Article:
· · · · ·

Why such a reaction? In (1) we read how the Catholic Church and the rulers behaved before, under the Habsburgs control:

"the whole population was forcibly converted to Roman Catholicism—even the Utraquist Hussites. All kinds of Protestant communities including the various branches of Hussites, Lutherans and Reformed were either expelled, killed, or converted to Roman Catholicism."

Also (3)

"Royal decrees pertaining to religion granted Protestant lords, knights, and burghers the right to choose either conversion or emigration. Only about one-quarter of the noble families living in Bohemia and Moravia prior to 1620 remained"

"The emigrations devastated Bohemia and Moravia, which may have lost as much as one-half of their population."

Then in 1781 Joseph II "abolished restrictions on the personal freedom (serfdom) of the peasants, and he granted religious toleration."

1) https://en.wikipedia.org/wiki/Religion_in_the_Czech_Republic

2) https://fee.org/articles/how-state-religion-made-the-czechs-...

3) https://www.britannica.com/topic/Czechoslovak-history/The-Co...

Good links! Yet I would think that Catholicism was still the main determinant of language.

· · · · ·

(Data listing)
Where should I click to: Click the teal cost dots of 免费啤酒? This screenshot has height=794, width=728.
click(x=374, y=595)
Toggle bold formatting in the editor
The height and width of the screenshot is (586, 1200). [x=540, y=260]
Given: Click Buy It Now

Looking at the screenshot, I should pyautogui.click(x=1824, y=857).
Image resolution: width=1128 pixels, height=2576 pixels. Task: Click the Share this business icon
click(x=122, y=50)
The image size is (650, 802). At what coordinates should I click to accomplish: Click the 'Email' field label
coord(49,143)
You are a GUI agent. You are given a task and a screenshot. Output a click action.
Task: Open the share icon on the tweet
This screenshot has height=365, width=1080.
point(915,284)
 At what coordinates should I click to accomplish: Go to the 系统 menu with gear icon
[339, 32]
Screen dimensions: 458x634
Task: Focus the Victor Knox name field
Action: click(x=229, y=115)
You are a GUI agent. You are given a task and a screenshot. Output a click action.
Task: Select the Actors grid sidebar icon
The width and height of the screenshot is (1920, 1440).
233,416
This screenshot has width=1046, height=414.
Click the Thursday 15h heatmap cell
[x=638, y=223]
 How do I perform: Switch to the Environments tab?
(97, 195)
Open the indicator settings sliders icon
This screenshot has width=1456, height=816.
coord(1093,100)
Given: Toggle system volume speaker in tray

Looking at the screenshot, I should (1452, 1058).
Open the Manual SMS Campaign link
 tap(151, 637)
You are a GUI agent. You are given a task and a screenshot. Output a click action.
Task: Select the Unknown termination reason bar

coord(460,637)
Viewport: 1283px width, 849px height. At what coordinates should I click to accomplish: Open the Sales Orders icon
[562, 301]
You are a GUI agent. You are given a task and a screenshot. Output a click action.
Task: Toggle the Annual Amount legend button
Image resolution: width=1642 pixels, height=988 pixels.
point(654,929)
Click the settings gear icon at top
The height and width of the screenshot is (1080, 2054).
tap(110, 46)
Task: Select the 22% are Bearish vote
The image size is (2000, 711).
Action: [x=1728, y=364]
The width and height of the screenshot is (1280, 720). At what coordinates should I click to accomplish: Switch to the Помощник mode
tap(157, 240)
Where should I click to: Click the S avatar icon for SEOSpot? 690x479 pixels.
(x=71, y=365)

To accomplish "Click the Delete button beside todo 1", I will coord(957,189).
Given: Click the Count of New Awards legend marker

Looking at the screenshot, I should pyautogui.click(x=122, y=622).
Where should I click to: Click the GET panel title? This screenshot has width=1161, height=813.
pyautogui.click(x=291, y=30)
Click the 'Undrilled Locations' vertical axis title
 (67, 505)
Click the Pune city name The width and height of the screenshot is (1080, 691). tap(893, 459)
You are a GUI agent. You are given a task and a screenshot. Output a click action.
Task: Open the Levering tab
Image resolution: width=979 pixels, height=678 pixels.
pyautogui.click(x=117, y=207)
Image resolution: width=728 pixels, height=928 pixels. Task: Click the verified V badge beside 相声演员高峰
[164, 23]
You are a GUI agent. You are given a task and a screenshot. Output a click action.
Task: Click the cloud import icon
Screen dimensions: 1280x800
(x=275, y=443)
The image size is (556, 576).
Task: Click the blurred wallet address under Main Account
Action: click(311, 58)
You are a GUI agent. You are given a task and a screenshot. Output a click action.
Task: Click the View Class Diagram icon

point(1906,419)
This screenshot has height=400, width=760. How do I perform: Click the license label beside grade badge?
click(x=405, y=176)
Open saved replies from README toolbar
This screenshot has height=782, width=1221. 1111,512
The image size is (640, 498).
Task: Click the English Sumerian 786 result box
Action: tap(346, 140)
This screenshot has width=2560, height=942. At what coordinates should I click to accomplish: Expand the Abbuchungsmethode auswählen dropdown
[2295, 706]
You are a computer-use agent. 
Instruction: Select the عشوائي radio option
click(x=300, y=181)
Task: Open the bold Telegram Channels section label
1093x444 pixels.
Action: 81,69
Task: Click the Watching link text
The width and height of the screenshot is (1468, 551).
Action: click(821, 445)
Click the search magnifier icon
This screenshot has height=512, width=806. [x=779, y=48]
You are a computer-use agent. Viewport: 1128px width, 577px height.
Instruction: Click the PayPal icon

· · · · ·

What to do:
**A.** Duplicate the lines of the records starting at the line containing "Open the indicator settings sliders icon" and ending at the line containing "coord(460,637)", including both of those lines.
**B.** Write a continuation of the comment on religion in the Czech lands, picking up after its final sentence.
The text and the records come from separate, unrelated sources.

Answers below:
**A.**
Open the indicator settings sliders icon
This screenshot has width=1456, height=816.
coord(1093,100)
Given: Toggle system volume speaker in tray

Looking at the screenshot, I should (1452, 1058).
Open the Manual SMS Campaign link
 tap(151, 637)
You are a GUI agent. You are given a task and a screenshot. Output a click action.
Task: Select the Unknown termination reason bar

coord(460,637)

**B.**
Those are all correct links, but the current atheism in the Czech Republic is mostly due to communism. You can observe a similar effect in Albania.
I believe that can't explain the difference in the religious feelings in Poland and Czechia, both being in the same block during the same time after the WW II? I'd say Albania is not comparable, having completely different historical and cultural background and also the political separation from the block during the same years under much more extreme regime.
It's an immensely complex situation and I can't explain it all in a HN comment, but the importance of the Catholic Church in contemporary Polish culture goes back to at least 1772, when the Partitions began. Czechs didn't have this same experience and were more "integrated" into Germanic and Habsburg Europe, Czechia wasn't completely razed during WW2, and the Soviets were, shall we say, less harsh on them than on the Poles.

In short, communism simultaneously increased Czech tradition religious apatheticism and Polish Catholicism.

> the importance of the Catholic Church in contemporary Polish culture goes back to at least 1772, when the Partitions began.

And the serious distancing from the same church by Czechs goes back even to centuries before that, as I've quoted before. Also note how Joseph II helped there only 9 years after that 1772 you mention.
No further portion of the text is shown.